Hydrodynamic description of ultrarelativistic heavy ion collisions

Relativistic hydrodynamics has been extensively applied to high energy heavy-ion collisions. We review hydrodynamic calculations for Au+Au collisions at RHIC energies and provide a comprehensive comparison between the model and experimental data. The model provides a very good description of all measured momentum distributions in central and semiperipheral Au+Au collisions, including the momentum anisotropies (elliptic flow) and systematic dependencies on the hadron rest masses up to transverse momenta of about 1.5--2 GeV/c. This provides impressive evidence that the bulk of the fireball matter shows efficient thermalization and behaves hydrodynamically. At higher p_t the hydrodynamic model begins to gradually break down, following an interesting pattern which we discuss.

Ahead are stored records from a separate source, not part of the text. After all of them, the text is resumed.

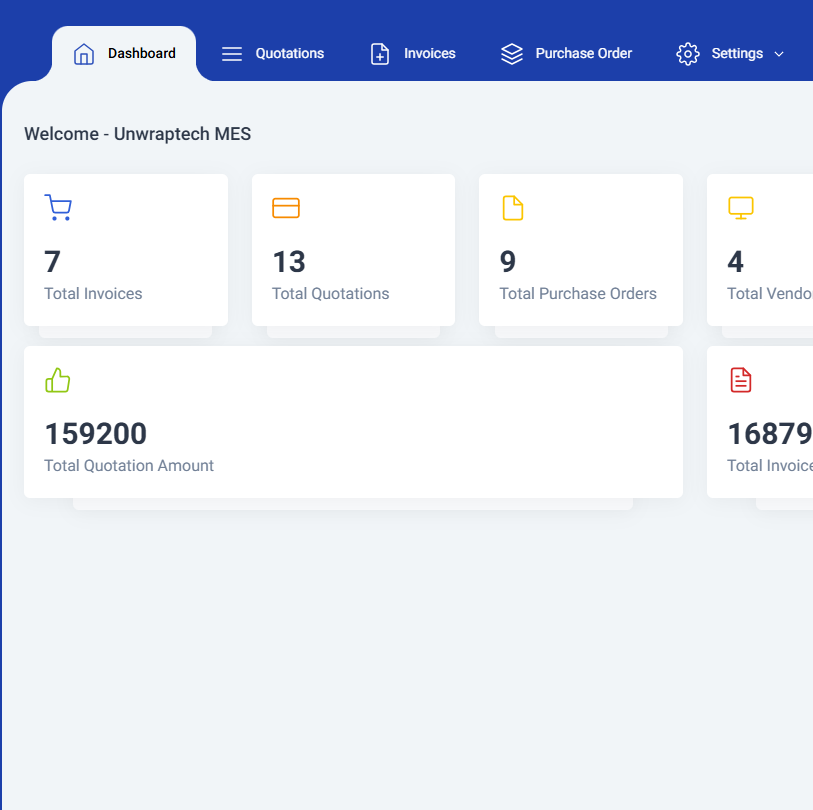Go to the Purchase Order tab
813x810 pixels.
pos(583,54)
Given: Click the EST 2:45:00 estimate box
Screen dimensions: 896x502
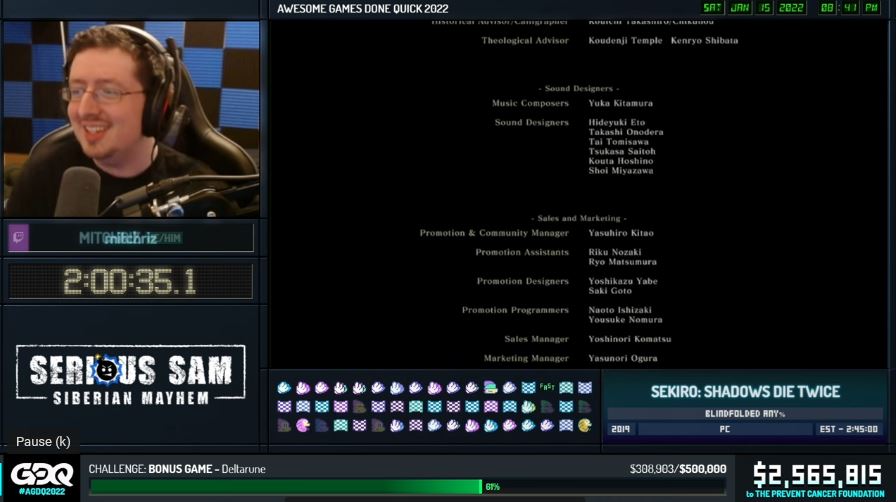Looking at the screenshot, I should click(845, 429).
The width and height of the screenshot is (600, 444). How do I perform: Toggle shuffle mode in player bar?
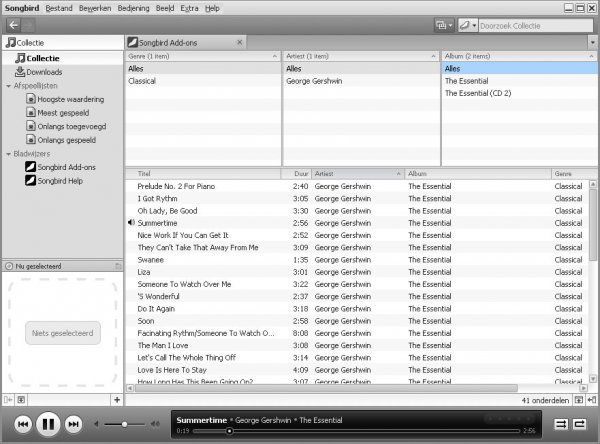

The elliptic flow anisotropy is shown to develop early in the collision and to provide important information about the early expansion stage, pointing to the formation of a highly equilibrated quark-gluon plasma at energy densities well above the deconfinement threshold. Two-particle momentum correlations provide information about the spatial structure of the fireball (size, deformation, flow) at the end of the collision. Hydrodynamic calculations of the two-particle correlation functions do not describe the data very well. Possible origins of the discrepancies are discussed but not fully resolved, and further measurements to help clarify this situation are suggested.